Second, Genesis 3 states that thorns and thistles only came into existence when sin entered the world after the fall. But not all weeds have thorns and thistles. What about invasive species like dandelions? Wouldn’t various unwanted invasive species have created problems for Adam as he gardened before the fall, even without thorns and thistles?
Lutz solves his first problem by de facto stating that, while Adam and Eve would have pulled out certain plants before the fall, such work would have been pleasant and pain-free at the time. Lutz attempts to solve this latter problem as follows:
Many of the same kinds of plants that are now considered invasive weeds (or their predecessors) were growing in God’s original creation, each masterfully designed for its ecological niche. Dandelions, spineless thistles, and even crabgrass—all were in perfect balance with the rest of God’s creation. Since God cursed the ground, that harmonious balance has been disrupted, and weeds often take over other less-assertive plants.
This is a rather creative reading of Genesis 3.
The Flood of Noah’s day also drastically changed the balance of plant and animal life on the earth. Many species that were populous before the Flood became extinct afterward, and brand new ecosystems formed. Opportunistic plants replaced the niche of those tender species that did not survive the Flood and its aftermath. Plants have specialized for their particular niches and locations. This means invasive species, whether introduced purposefully or accidentally by man, can monopolize whole ecosystems and drive those native species to extinction.
This, too, is creative: Lutz reads the Flood into the story and offers it as an explanation for invasive species. Probably, he says—without a shred of actual evidence—plants like dandelions were not as much of a problem before the Flood, because, probably, the Flood killed off some species and left an opening for plants like dandelions to become invasive in the way they are today.
Why do I draw attention to Luzt’s article? It’s not outrageous in the way that Answers in Genesis articles claiming that Neanderthals were descendants of Noah’s, who evolved distinct differences in the course of a few hundred years before dying out. Compared to Answers in Genesis’ claims about the geological timeline, Lutz’s treatment of weeds is fairly tame. I draw attention to Lutz’s article because it points to some important truths about the underlying evangelical approach to and understanding of the Bible.

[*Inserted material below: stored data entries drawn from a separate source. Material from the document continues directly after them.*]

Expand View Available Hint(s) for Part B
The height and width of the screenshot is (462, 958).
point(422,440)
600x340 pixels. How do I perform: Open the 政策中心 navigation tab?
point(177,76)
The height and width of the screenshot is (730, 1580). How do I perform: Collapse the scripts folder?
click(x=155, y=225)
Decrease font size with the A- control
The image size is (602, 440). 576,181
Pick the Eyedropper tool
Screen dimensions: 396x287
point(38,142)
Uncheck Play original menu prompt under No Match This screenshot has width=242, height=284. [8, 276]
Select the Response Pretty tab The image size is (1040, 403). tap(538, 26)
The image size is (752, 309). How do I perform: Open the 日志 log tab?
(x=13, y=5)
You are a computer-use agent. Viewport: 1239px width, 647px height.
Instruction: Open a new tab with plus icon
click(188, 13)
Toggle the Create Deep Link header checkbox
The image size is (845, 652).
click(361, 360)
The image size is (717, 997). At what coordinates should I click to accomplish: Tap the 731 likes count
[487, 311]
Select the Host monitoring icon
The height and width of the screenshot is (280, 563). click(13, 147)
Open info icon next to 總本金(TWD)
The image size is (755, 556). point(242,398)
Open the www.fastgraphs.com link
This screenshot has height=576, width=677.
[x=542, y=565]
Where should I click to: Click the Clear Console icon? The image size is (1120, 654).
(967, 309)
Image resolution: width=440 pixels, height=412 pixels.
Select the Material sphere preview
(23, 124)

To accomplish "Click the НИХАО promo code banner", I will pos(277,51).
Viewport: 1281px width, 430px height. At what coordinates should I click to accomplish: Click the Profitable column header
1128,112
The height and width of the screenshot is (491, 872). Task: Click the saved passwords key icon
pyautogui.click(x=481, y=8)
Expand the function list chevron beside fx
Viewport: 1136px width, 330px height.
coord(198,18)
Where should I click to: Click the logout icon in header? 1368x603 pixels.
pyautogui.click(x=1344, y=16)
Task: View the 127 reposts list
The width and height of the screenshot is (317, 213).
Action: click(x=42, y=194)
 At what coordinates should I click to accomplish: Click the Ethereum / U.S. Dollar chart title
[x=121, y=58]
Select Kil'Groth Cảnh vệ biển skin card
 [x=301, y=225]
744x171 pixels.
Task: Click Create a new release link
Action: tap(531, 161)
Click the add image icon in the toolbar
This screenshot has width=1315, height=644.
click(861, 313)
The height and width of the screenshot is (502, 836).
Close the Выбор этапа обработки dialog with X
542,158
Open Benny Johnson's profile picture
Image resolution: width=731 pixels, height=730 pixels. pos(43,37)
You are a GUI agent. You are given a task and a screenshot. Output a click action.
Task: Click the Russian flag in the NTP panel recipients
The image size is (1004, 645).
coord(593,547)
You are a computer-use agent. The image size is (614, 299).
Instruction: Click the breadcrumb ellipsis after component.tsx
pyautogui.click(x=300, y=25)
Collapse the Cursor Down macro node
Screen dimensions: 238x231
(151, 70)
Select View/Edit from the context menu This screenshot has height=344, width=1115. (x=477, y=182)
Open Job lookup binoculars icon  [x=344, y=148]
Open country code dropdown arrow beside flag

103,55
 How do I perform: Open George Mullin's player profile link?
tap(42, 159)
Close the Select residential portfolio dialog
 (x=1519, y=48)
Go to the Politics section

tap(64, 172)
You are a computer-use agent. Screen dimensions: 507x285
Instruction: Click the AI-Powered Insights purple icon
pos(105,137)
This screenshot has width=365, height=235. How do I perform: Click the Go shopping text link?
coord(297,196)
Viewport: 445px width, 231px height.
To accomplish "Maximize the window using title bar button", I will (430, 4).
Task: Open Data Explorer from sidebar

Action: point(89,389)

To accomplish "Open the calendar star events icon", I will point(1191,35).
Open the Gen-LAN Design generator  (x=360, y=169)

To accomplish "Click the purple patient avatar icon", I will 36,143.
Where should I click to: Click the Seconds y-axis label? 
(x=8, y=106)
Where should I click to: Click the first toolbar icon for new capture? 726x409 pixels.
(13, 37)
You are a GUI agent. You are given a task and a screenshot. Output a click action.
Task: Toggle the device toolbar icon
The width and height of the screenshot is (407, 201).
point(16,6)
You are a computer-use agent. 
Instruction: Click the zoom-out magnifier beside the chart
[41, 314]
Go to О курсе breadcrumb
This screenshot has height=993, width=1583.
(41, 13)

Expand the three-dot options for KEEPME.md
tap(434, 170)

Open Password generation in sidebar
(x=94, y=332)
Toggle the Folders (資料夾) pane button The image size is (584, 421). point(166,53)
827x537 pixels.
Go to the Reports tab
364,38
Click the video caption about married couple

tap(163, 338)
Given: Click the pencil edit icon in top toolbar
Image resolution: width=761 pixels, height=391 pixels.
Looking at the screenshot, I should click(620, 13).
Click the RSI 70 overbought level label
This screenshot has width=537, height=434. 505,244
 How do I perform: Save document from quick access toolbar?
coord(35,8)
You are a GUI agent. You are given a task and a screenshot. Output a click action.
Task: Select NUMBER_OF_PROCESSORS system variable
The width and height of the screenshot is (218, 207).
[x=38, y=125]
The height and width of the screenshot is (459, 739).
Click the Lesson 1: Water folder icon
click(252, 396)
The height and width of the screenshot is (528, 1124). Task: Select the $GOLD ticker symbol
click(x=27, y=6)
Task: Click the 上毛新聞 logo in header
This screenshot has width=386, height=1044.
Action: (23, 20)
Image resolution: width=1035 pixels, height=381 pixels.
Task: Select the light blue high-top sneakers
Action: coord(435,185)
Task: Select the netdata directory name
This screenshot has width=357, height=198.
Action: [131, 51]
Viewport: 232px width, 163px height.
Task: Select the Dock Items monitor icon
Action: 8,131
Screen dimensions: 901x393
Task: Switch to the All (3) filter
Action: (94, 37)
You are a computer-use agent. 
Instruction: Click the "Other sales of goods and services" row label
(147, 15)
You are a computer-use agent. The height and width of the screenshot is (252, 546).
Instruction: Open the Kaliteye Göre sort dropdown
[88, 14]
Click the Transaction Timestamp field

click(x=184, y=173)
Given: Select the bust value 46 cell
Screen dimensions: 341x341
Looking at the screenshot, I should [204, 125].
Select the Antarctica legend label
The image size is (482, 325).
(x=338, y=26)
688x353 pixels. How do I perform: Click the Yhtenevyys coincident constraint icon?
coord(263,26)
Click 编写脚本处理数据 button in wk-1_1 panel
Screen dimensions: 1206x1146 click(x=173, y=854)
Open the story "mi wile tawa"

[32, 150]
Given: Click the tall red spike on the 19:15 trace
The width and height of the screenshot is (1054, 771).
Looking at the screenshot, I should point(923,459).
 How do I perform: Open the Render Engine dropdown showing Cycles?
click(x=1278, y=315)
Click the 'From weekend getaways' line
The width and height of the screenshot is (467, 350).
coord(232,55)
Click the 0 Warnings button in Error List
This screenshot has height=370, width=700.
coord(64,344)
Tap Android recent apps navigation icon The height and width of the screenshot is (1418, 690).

While mainline Christians frequently approach large swaths of the Bible as myth and story, evangelicals do not. A mainline Christian does not need to take time to dwell on whether it would actually have been possible for Adam to garden painlessly before the fall, because the important part of the story of the Garden of Eden and the fall is not the details, but the overriding message. Focusing on the details would be like asking why Goldilocks was taking a walk in the woods in the first place—and did her parents know what she was doing?
But evangelicals don’t approach the Bible as story or myth. They approach it as inerrant historical fact. For evangelicals, how Adam could have gardened before the flood without experiencing pain or toil takes on great importance, because if Adam could not have gardened painlessly, then evangelicals’ contention that the Bible is inerrant and factually accurate would fall apart.